Por Reinaldo Glioche
Um dos grandes e inesperados sucessos do cinema em 2022, “Sorria” custou pouco mais de US$ 17 milhões e arrecadou US$ 217 milhões, além da boa aceitação crítica. A sequência era inevitável, mas Parker Finn, autor do curta que deu origem ao primeiro filme (que foi seu primeiro longa), reitera a percepção de que é um cineasta inteirado dos códigos do cinema de gênero, com uma continuação nitidamente mais ambiciosa, mas também desenvolvida com mais sofisticação narrativa.
A fusão de gore com crescentes sensações de incômodo e angústia – um dos grandes expedientes do original – seguem na ordem do dia, mas Finn brinca ainda mais com a ideia de possessão demoníaca e flagelo da saúde mental. Para isso, sai de cena a médica psiquiatra do primeiro longa, que ainda dispunha de alguma ferramenta para lidar com o desatino em que se encontrou, e entra em cena a cantora popstar Skye Riley, vivida com esmero e alta voltagem dramática por Naomi Scott.
Riley está tentando repavimentar sua carreira após envolver-se em um acidente que foi fatal para o seu namorado (um pequeno, mas marcante papel de Ray Nicholson) e recuperar-se da dependência de drogas. Acontece que ela passa a ser o hospedeiro dessa entidade demoníaca – que um personagem em dado momento classifica acertadamente como parasitária – e a sua instabilidade mental é pulverizada.

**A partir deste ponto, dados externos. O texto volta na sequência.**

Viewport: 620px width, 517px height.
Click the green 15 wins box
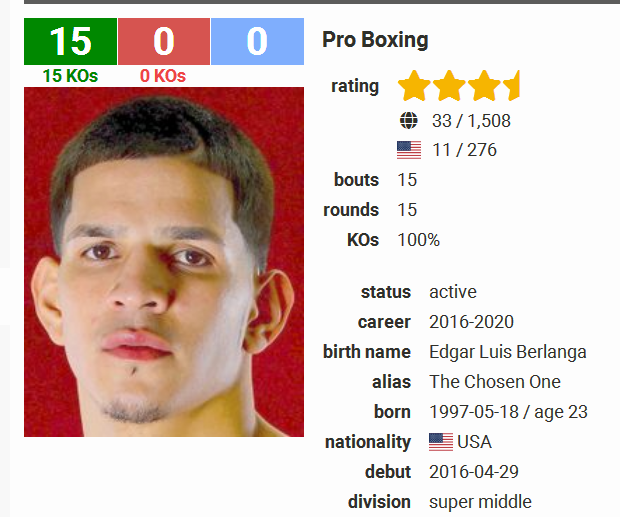point(70,41)
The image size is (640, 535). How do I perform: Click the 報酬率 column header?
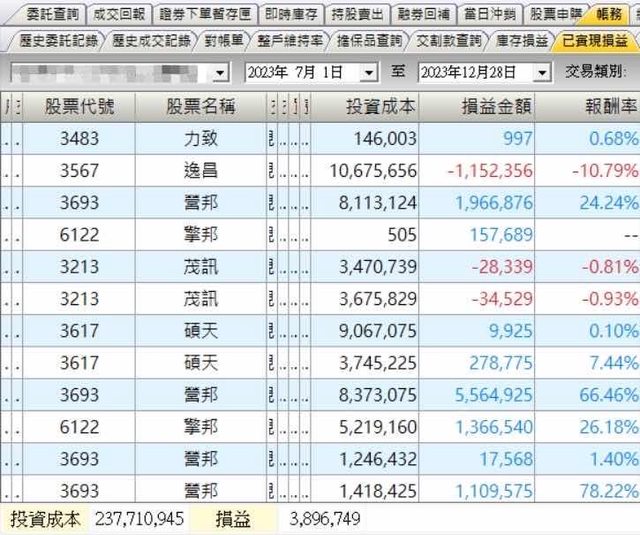click(598, 107)

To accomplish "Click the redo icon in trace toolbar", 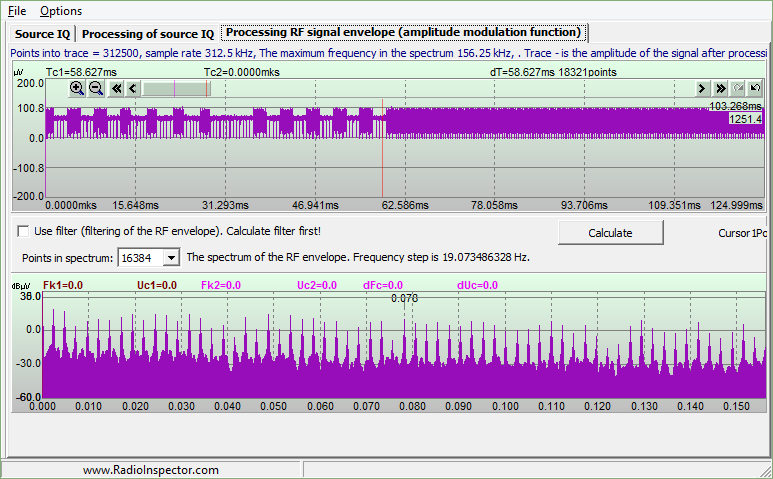I will tap(737, 88).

A exemplo do original, “Sorria 2” é um deslumbre técnico. Do arrojado design de som à fotografia sempre penetrante, o longa investe nos jump scares sem fiar-se exclusivamente neles para fisgar a audiência. É um filme de terror que sabe se valer dos recursos e clichês do gênero e não se justificar neles. Trata-se de uma estruturação narrativa, embora intuitiva, relegada a obras sem grande visibilidade comercial. Nesse contexto, é um alento que uma sequência que pelos padrões de Hollywood não necessariamente precisaria ser tão refinada conceitualmente assuma o compromisso de sê-lo.
Uma nova franquia
Parker Finn está bem consciente do que pode alcançar com sua história e o potencial de ser uma espécie de “Premonição” (franquia de terror que durou cinco filmes na primeira década do século) mais gore. A maneira como aborda e discute a saúde mental, entretanto, reitera que a já estabelecida franquia é mais sofisticada do que a referência citada.

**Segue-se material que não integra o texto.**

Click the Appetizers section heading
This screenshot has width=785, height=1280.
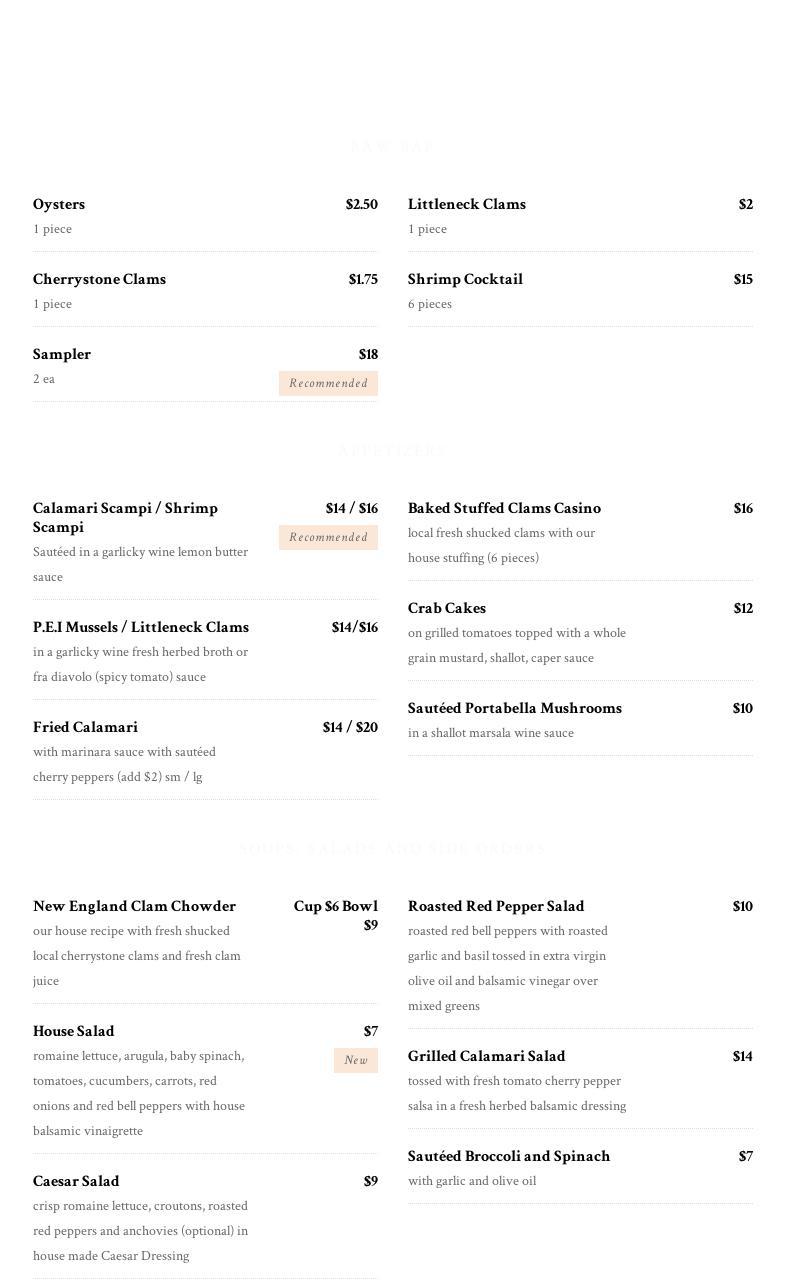tap(392, 451)
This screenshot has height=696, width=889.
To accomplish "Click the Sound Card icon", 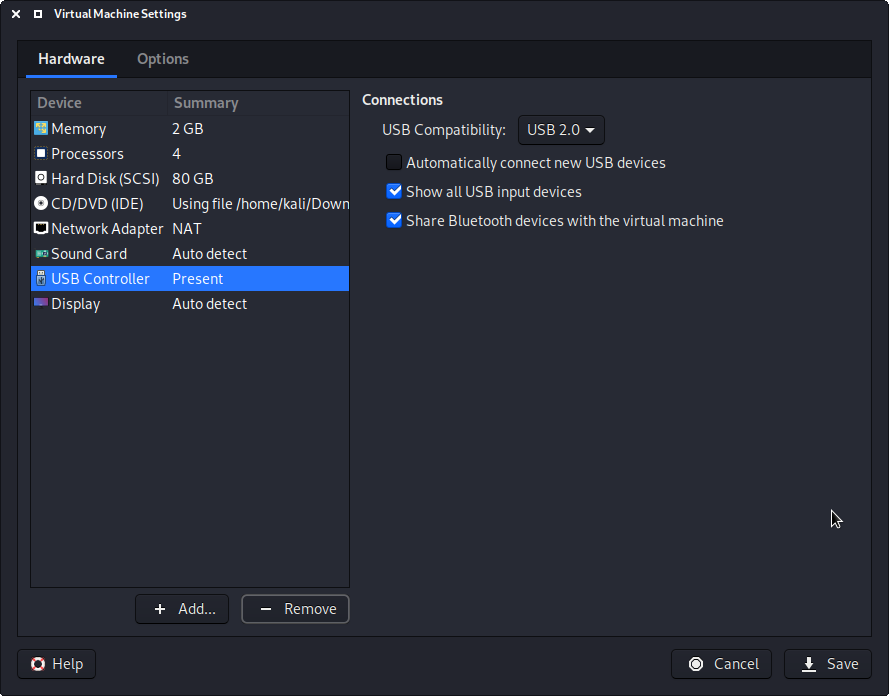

O desfecho do longa estabelece as bases para o terceiro e demonstra, mais uma vez, a ambição do cineasta – aqui evidenciada por uma cena megalomaníaca que dialoga com o body horror de uma maneira até então inédita na mitologia criada.

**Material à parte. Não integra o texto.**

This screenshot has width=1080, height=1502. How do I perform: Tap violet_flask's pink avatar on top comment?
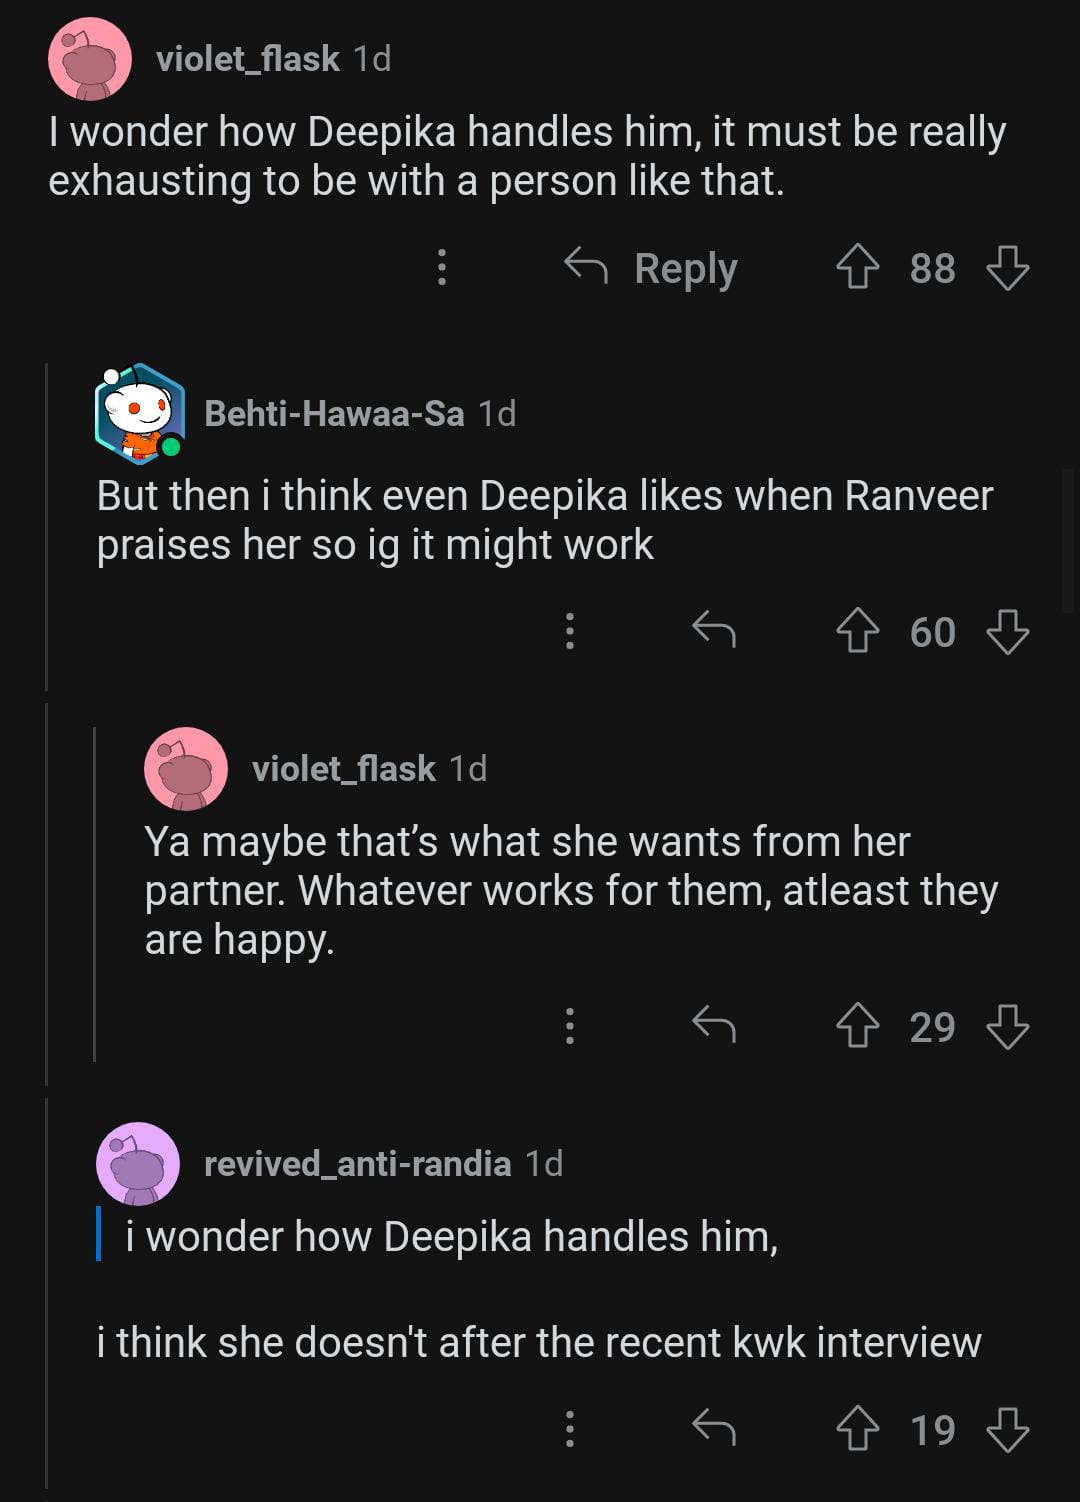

A maneira como Finn relaciona realidade e alucinações, na espiral vertiginosa de desgraça de Riley, é engenhosa e mantém a audiência duvidando de si – e do que vê – a todo tempo. A maneira como ele introjeta pistas para o público de que aquilo em cena talvez não seja real desponta como um dos grandes atrativos de um filme que, a despeito de escorregar na megalomania no ato final, é muito melhor do que se poderia imaginar.